§ **Exercise goal**:
Below are the records. Gather each line that holds "computer".

§ **Data shown**:
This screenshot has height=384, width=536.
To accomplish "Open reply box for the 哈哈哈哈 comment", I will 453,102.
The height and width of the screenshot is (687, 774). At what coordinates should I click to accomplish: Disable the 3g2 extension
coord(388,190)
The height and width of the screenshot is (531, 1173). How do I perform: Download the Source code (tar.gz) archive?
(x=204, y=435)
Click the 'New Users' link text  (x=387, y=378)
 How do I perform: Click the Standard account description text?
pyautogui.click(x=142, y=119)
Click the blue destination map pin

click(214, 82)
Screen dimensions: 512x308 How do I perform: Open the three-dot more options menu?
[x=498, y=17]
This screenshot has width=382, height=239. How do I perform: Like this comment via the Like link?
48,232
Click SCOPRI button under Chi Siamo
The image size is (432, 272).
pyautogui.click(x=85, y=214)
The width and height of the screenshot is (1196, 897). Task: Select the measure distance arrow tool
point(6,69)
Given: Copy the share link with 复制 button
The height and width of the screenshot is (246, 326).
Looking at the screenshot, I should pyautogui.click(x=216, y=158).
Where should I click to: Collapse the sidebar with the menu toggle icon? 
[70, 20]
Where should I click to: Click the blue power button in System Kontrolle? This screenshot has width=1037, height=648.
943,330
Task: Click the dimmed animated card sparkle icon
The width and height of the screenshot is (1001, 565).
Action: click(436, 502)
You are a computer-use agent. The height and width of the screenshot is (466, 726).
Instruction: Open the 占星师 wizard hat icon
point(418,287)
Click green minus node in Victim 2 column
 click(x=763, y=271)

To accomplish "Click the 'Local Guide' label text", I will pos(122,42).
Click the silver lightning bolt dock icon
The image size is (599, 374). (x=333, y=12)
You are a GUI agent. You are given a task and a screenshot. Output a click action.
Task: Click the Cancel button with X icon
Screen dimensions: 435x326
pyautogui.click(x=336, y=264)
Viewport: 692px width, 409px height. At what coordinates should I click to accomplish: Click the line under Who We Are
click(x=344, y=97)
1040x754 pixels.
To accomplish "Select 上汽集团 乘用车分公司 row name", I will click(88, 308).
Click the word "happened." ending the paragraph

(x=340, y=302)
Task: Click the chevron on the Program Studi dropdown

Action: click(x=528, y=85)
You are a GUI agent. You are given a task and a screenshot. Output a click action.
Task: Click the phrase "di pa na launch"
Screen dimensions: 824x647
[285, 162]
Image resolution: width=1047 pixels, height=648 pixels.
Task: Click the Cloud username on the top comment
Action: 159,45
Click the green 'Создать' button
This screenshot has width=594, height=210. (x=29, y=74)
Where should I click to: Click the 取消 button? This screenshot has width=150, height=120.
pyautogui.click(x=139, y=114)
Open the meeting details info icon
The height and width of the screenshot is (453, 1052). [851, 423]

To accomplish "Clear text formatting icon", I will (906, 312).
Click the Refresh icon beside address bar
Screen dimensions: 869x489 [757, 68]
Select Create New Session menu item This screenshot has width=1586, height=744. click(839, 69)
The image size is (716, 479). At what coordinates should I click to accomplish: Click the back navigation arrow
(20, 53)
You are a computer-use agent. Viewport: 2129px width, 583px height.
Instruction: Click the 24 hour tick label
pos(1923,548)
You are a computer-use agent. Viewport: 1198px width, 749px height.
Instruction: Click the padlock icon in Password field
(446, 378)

§ **Answer below**:
You are a computer-use agent. The height and width of the screenshot is (466, 726).
You are a computer-use agent. Viewport: 2129px width, 583px height.
You are a computer-use agent. Viewport: 1198px width, 749px height.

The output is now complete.